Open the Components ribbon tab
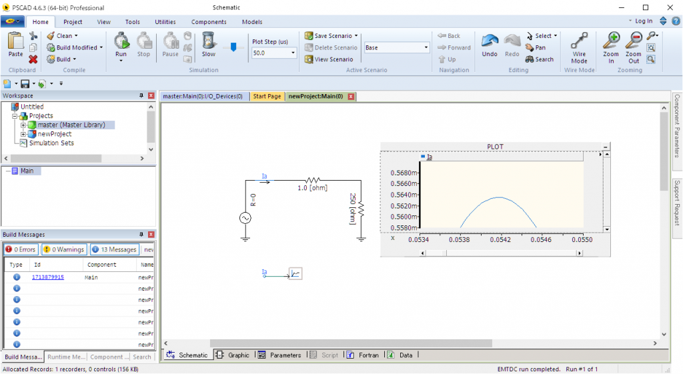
---
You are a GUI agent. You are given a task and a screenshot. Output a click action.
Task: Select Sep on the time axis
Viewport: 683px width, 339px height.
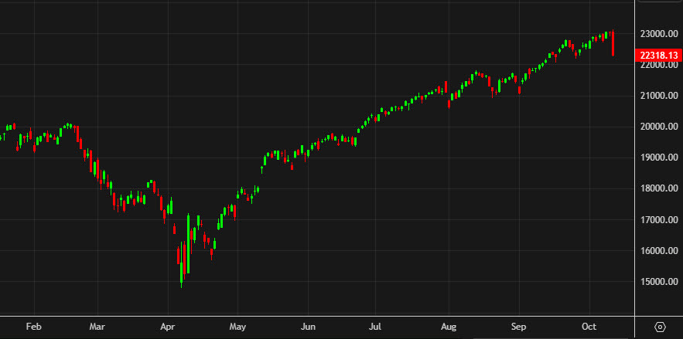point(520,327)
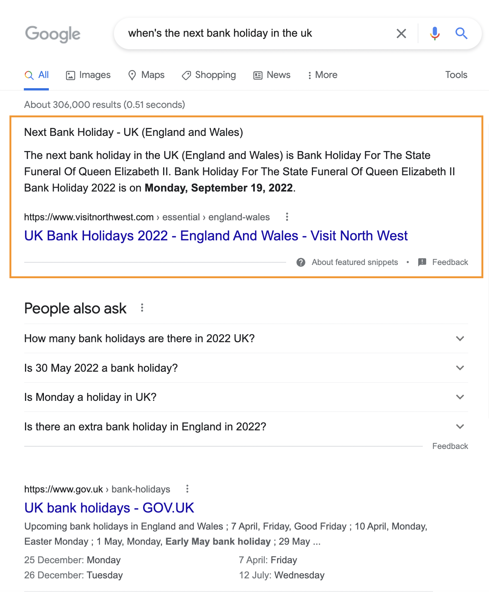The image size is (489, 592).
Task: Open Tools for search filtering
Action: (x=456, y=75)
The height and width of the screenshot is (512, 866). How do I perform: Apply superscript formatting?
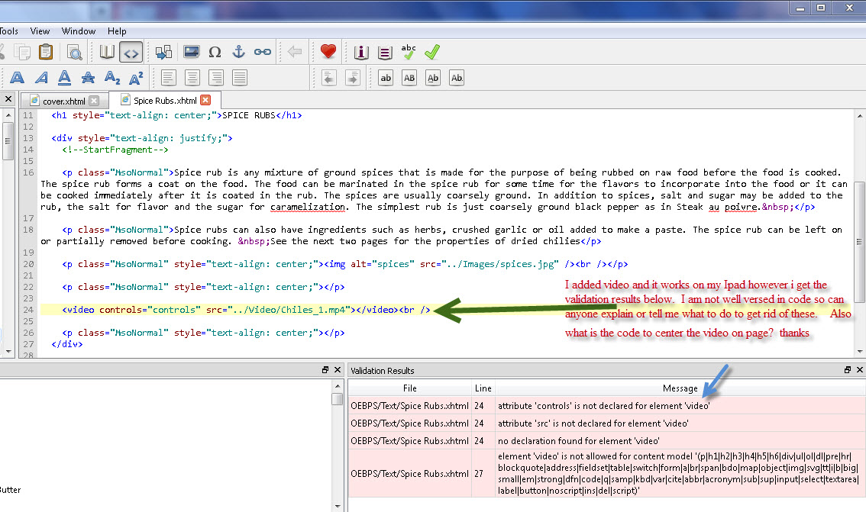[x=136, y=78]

## Given request
Reproduce the records between the line containing "You are a GUI" and the line containing "Action: (x=456, y=75)", inclusive, with "Viewport" replaced by "Display" and everything else unchanged. Omit the pictures from your answer.

## Solution for this exercise
You are a GUI agent. You are given a task and a screenshot. Output a click action.
Task: Select Sep on the time axis
Display: 683px width, 339px height.
point(520,327)
The image size is (489, 592).
Task: Open Tools for search filtering
Action: (x=456, y=75)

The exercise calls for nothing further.